• GIVEN DATA:
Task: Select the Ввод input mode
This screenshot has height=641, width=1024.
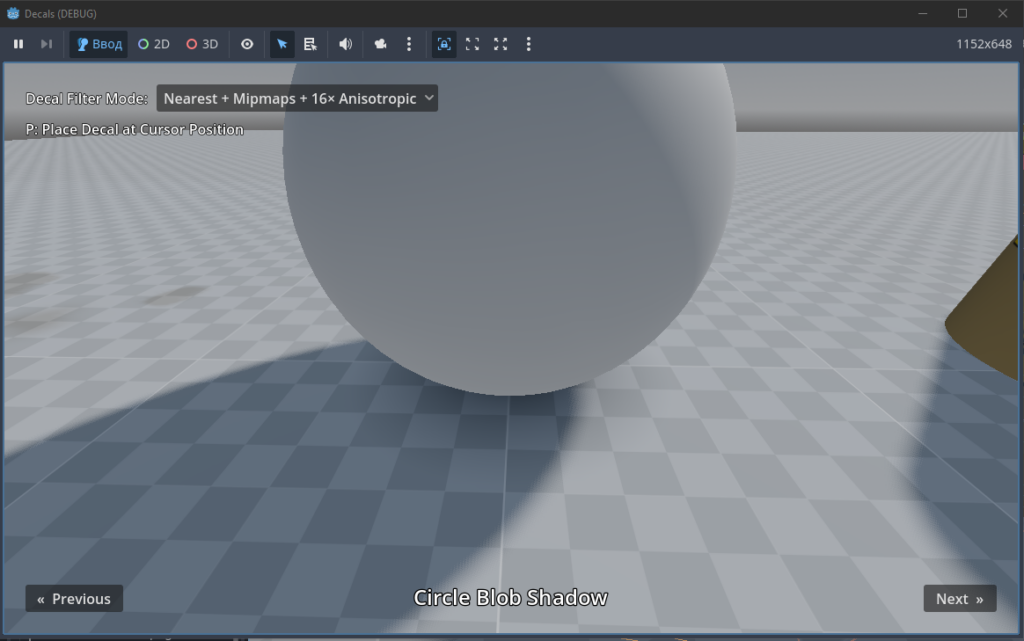Action: click(99, 44)
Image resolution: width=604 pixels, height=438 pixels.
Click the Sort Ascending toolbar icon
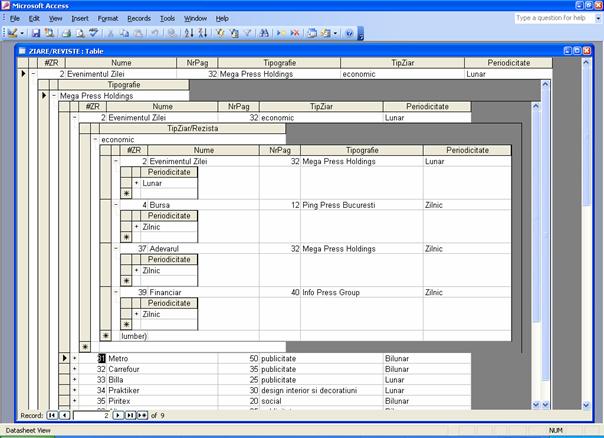point(189,33)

• WORK ITEM:
In the records above, find the line that contains "Image resolution: width=604" and retype it and all lines after it exactly, leaving out any pictures.

• RESPONSE BELOW:
Image resolution: width=604 pixels, height=438 pixels.
Click the Sort Ascending toolbar icon
point(189,33)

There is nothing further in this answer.